Sutton (2007) 151 Cal.App.4th 1355, 1360.) Judges also cannot address
ambiguities in material terms by filling in the gaps, or adjudicate differences
between the parties, as distinguished from just settling or interpreting the
settlement provisions. (Terry v. Conlan (2005) 131 Cal.App.4th 1445,
1460.)
DISCUSSION
On June 25, 2019, Plaintiff entered into a settlement
agreement with Villaraza for the sum of $25,000.00, signing a Release Agreement
in Full of All Claims and Rights relating to the injury that occurred on June
20, 2019. (Ex. 1.) Payment was issued on June 26, 2019, and cashed on July 3,
2019. (Ex. 2.)
Plaintiff does not contest either the existence or the
validity of the settlement agreement, instead focusing on technical issues. The
Court is not swayed by these arguments, especially given that Plaintiff’s
opposition was filed beyond the CCP § 1005 deadline. Some of those arguments
are addressed below.
Plaintiff argues that Villaraza is in default as she has not
filed any responsive pleading or answer to the complaint.
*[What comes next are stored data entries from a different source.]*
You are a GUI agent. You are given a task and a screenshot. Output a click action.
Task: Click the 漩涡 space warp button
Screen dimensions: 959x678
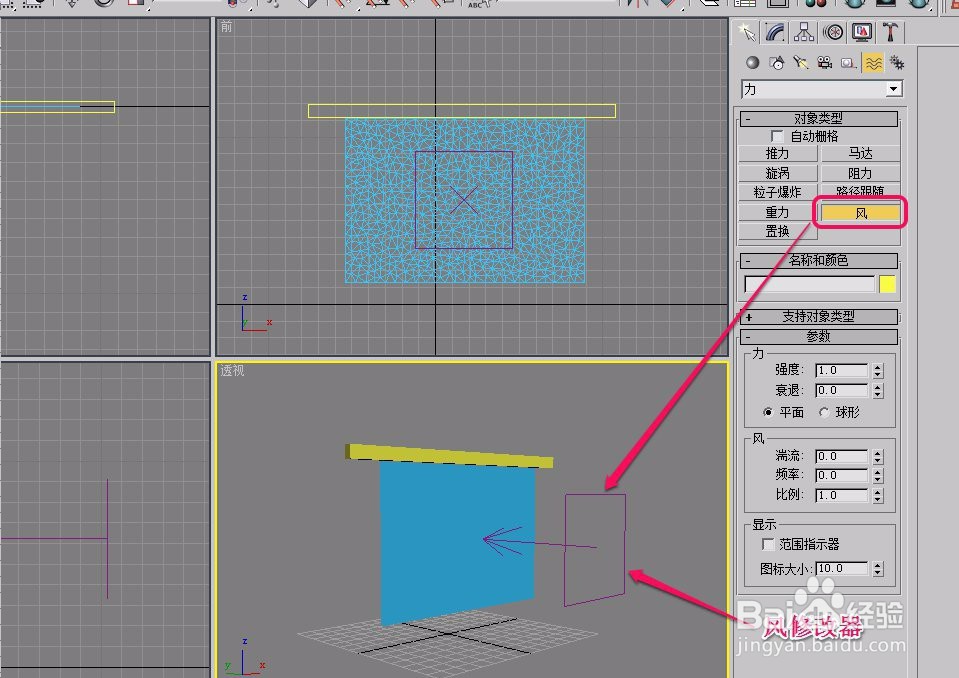click(x=778, y=172)
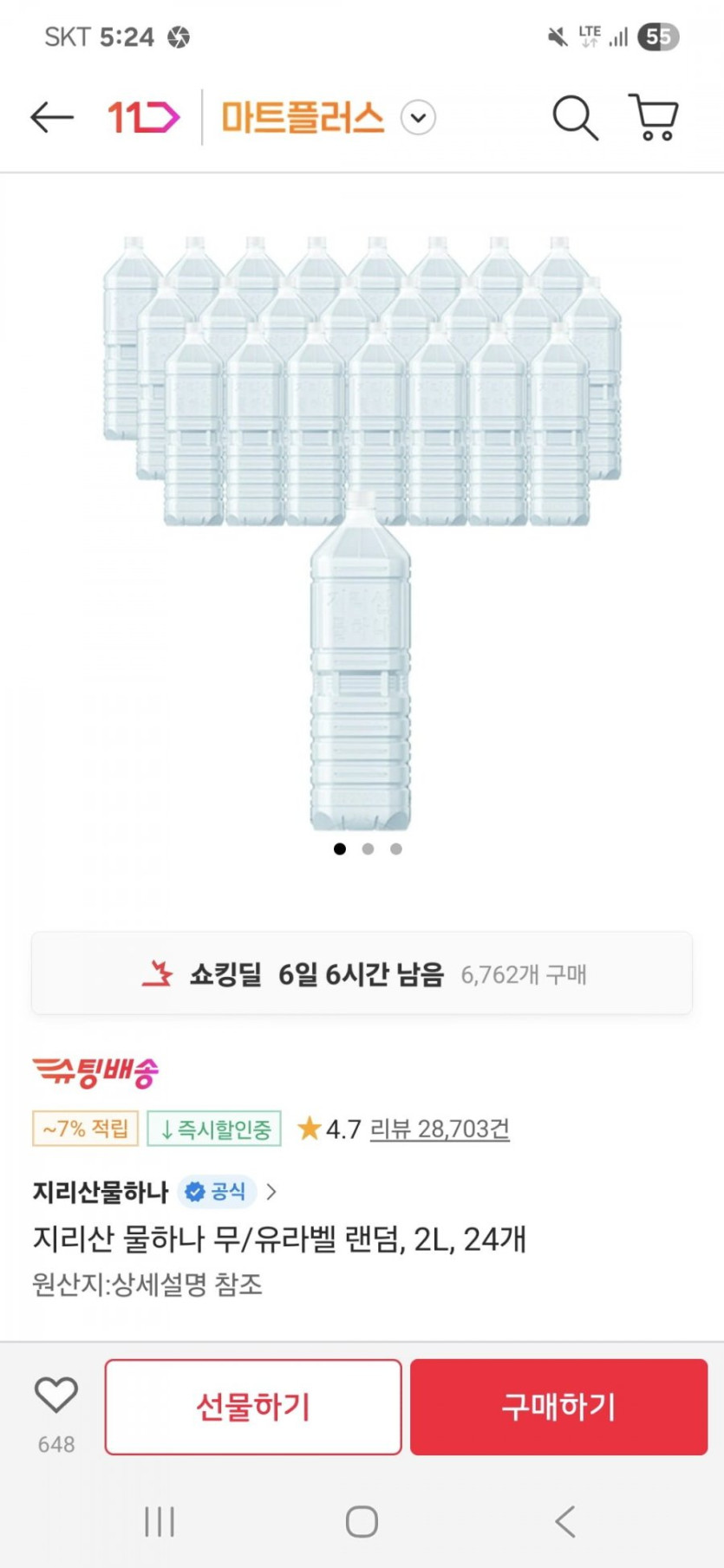Open the 11st home logo
Screen dimensions: 724x1568
click(143, 117)
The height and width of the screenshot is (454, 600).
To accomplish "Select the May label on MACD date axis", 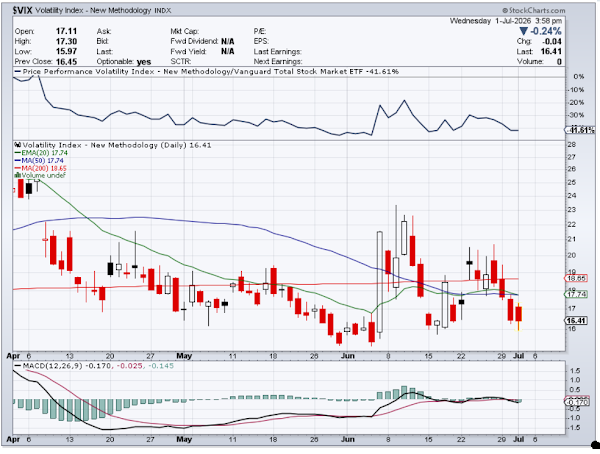I will 184,439.
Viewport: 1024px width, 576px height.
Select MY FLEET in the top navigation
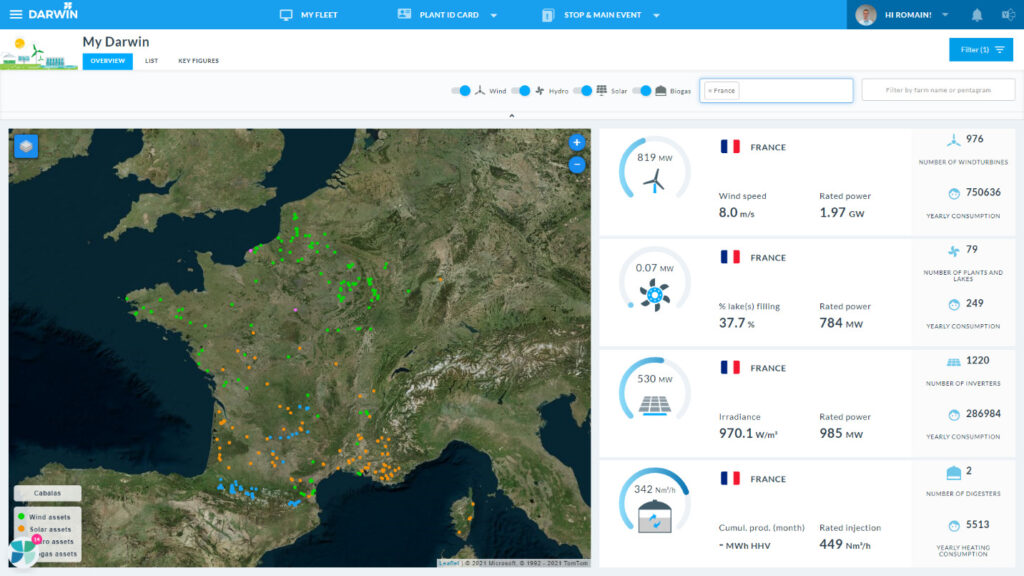point(320,14)
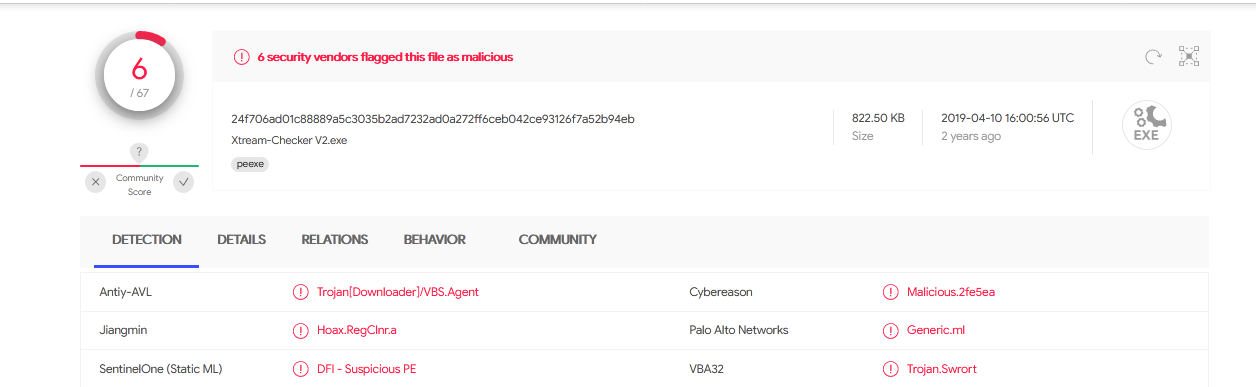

This is incorrect;
Plaintiff has not requested an entry of default against Villaraza. Thus,
Villaraza is not in default.
Plaintiff further argues that CCP § 664.6 is not applicable
as the Villaraza is a non-party who has yet to appear. The Court disagrees. CCP
§ 664.6 is intended to apply to pre-litigation settlement agreements, if the
parties eventually seek litigation, which is exactly the case here. In measure
fairness and good faith, it is unfair and improper to agreement to a settlement
and to release all claims prior to litigation, then file a case in hopes to
recover twice against Villaraza. The Court also notes that it is within the
Court’s power to dismiss a Defendant who has yet to appear in a case.
Complaints relating to Villaraza’s lack of discovery
responses are inapplicable and inappropriate for an opposition to this motion.
Based on the totality of circumstances, the Court grants the
motion.
Sanctions
Villaraza did not provide a statutory basis for the
imposition of sanctions. The Court will not award sanctions.
CONCLUSION
Defendant Rosalinda Villaraza’s Motion to Enforce Settlement
and Dismiss Plaintiff’s Action is GRANTED. Plaintiff’s complaint against
Villaraza is dismissed, with prejudice.
Moving party is ordered to give
notice of this ruling.
Moving Party is ordered to
file the proof of service of this ruling with the Court within five days.
The parties
are directed to the header of this tentative ruling for further instructions.